(Recorded data)
________________________________________

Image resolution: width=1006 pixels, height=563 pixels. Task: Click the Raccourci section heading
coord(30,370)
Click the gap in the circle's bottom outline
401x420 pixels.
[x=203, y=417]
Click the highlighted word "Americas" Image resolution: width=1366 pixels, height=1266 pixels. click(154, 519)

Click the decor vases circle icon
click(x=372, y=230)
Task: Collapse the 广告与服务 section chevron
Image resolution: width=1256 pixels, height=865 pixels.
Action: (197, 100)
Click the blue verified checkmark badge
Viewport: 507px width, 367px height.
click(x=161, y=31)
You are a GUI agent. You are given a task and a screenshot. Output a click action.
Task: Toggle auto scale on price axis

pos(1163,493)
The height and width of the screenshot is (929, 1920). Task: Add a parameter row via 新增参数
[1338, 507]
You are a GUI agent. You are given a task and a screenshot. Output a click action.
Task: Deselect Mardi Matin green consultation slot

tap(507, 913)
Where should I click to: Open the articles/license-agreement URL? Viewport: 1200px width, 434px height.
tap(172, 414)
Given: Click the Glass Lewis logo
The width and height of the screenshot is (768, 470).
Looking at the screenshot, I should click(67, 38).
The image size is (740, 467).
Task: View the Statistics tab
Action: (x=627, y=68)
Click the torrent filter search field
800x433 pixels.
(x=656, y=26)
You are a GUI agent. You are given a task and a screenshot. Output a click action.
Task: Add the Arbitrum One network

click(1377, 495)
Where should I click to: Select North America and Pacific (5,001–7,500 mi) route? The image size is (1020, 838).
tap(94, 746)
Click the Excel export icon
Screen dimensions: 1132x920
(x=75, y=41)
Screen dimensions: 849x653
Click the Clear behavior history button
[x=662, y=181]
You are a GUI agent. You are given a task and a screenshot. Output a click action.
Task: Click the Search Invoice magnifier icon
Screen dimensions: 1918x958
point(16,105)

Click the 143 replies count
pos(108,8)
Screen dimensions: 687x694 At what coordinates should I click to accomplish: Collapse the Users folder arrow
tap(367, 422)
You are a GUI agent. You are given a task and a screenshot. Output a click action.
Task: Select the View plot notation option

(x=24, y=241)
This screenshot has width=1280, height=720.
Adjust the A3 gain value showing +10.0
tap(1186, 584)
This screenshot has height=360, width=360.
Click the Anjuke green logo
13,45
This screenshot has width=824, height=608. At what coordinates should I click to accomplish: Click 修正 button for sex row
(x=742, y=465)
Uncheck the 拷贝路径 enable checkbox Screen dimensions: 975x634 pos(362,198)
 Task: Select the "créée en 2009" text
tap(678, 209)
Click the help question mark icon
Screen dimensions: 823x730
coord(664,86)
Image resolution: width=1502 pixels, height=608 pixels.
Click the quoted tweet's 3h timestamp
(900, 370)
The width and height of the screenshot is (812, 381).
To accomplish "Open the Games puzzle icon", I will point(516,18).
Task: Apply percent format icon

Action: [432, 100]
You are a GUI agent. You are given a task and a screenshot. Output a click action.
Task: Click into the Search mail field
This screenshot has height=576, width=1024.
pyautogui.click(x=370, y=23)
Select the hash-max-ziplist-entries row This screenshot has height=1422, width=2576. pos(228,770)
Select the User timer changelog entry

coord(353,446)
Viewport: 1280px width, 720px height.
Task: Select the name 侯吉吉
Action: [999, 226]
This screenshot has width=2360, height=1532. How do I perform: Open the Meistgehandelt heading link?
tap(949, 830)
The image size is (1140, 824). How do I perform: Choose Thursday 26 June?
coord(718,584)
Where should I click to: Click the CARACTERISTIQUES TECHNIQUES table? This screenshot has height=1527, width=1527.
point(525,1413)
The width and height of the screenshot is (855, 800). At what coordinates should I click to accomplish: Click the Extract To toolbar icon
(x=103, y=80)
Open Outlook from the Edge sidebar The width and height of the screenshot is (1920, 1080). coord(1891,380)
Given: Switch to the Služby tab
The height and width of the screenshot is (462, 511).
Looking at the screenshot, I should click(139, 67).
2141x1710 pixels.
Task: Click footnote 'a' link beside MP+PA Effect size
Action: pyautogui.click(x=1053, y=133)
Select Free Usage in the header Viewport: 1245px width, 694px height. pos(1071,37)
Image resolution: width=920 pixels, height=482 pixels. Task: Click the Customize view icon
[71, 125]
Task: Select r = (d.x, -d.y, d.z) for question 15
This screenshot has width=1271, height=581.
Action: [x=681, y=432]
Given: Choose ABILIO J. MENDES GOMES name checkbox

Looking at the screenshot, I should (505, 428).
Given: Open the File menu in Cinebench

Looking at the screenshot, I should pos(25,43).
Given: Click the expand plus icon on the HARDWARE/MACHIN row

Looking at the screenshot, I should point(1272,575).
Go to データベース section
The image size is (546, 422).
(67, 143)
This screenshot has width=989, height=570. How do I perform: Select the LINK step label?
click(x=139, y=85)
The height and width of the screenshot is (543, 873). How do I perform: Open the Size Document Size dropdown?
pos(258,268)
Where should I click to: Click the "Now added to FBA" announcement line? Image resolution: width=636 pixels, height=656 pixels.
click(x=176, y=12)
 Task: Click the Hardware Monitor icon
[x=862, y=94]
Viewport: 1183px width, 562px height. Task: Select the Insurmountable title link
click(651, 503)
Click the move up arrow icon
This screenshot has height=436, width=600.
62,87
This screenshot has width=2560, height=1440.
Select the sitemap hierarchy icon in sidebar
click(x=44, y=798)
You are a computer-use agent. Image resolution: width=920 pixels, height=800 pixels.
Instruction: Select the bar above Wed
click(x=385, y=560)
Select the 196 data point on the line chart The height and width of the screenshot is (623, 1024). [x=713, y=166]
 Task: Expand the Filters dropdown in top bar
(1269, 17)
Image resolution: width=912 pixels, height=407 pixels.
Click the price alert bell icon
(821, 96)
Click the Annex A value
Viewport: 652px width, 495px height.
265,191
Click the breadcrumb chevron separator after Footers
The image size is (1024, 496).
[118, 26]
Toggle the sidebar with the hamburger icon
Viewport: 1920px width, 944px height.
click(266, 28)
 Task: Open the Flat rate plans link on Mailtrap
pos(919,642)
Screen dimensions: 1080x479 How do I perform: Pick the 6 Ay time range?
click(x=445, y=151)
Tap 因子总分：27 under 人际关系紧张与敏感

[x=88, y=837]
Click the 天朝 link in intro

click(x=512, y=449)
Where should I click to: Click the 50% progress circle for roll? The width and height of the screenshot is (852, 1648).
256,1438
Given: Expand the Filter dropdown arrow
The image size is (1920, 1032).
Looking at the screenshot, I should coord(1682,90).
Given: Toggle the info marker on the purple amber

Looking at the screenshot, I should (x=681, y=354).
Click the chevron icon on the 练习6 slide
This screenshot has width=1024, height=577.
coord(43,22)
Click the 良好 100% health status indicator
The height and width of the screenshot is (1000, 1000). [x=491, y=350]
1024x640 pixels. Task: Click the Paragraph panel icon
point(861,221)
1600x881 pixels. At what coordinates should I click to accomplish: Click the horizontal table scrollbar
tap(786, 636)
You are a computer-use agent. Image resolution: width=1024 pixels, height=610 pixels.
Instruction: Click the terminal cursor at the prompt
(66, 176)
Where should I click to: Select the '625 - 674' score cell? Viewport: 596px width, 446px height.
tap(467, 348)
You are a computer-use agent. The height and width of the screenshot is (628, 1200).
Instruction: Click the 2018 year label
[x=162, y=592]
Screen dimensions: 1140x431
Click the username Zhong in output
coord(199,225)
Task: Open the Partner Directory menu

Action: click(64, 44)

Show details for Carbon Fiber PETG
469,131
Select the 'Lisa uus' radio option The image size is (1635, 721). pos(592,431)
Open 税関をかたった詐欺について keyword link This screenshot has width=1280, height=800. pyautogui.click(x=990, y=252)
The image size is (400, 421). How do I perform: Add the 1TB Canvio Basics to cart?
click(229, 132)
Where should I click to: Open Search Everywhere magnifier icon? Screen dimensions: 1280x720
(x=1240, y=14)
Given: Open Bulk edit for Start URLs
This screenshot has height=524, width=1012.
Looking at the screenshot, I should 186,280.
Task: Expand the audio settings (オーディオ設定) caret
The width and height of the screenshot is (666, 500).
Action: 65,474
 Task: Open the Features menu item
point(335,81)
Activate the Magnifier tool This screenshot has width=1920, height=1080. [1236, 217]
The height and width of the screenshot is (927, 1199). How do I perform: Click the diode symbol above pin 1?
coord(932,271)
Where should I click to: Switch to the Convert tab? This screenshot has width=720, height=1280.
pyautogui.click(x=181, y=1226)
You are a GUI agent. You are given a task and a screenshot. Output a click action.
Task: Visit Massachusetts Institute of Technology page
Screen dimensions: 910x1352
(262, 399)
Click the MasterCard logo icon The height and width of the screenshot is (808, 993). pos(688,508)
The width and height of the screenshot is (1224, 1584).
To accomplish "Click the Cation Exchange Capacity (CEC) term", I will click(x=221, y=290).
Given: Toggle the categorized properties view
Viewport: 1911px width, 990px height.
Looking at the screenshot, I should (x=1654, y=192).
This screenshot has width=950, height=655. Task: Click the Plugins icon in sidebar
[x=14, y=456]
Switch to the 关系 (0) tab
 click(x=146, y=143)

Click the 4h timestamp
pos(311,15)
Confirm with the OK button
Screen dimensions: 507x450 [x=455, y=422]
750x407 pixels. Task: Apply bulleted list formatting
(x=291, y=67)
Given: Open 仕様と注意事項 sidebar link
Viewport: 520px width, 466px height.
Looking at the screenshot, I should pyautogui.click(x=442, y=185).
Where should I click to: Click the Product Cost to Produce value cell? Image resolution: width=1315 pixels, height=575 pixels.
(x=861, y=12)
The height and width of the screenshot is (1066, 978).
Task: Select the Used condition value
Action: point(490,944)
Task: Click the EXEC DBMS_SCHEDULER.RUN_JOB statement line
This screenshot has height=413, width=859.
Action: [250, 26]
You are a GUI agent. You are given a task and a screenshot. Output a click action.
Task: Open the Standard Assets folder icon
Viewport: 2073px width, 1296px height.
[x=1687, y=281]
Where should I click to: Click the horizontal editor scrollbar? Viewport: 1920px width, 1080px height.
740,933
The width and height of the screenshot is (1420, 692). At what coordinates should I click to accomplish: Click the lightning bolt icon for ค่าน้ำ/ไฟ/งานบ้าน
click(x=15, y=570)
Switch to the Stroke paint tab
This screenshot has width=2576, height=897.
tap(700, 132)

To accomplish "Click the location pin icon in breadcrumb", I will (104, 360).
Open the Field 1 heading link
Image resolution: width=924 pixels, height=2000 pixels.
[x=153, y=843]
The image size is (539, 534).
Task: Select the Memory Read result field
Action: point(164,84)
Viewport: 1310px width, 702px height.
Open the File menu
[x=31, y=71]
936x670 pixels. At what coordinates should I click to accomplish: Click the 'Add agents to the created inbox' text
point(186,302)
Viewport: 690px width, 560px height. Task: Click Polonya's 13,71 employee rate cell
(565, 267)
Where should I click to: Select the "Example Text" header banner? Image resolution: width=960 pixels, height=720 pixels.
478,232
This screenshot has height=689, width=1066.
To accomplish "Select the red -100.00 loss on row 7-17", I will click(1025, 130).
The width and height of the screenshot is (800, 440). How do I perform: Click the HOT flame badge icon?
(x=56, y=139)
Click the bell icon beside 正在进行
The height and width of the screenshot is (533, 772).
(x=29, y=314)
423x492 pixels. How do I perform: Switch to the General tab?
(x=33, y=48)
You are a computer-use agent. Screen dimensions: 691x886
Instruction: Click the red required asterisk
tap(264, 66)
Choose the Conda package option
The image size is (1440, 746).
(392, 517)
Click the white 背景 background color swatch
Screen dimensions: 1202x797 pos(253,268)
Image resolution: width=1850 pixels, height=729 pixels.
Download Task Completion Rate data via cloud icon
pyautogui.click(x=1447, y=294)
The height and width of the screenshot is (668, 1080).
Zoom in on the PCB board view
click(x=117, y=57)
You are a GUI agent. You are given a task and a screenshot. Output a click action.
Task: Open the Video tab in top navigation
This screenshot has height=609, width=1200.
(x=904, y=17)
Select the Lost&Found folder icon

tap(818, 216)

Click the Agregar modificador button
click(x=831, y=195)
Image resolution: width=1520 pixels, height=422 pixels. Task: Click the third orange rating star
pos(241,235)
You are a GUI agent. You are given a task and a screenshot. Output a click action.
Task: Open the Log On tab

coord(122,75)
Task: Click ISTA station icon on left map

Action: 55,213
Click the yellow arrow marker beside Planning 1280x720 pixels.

________________________________________

Output the recorded data above verbatim, starting with the line that contains "Given: Open the File menu in Cinebench" and going on through the line that contains "click(x=176, y=12)".

Given: Open the File menu in Cinebench

Looking at the screenshot, I should pos(25,43).
Given: Click the expand plus icon on the HARDWARE/MACHIN row

Looking at the screenshot, I should point(1272,575).
Go to データベース section
The image size is (546, 422).
(67, 143)
This screenshot has width=989, height=570. How do I perform: Select the LINK step label?
click(x=139, y=85)
The height and width of the screenshot is (543, 873). How do I perform: Open the Size Document Size dropdown?
pos(258,268)
Where should I click to: Click the "Now added to FBA" announcement line? Image resolution: width=636 pixels, height=656 pixels.
click(x=176, y=12)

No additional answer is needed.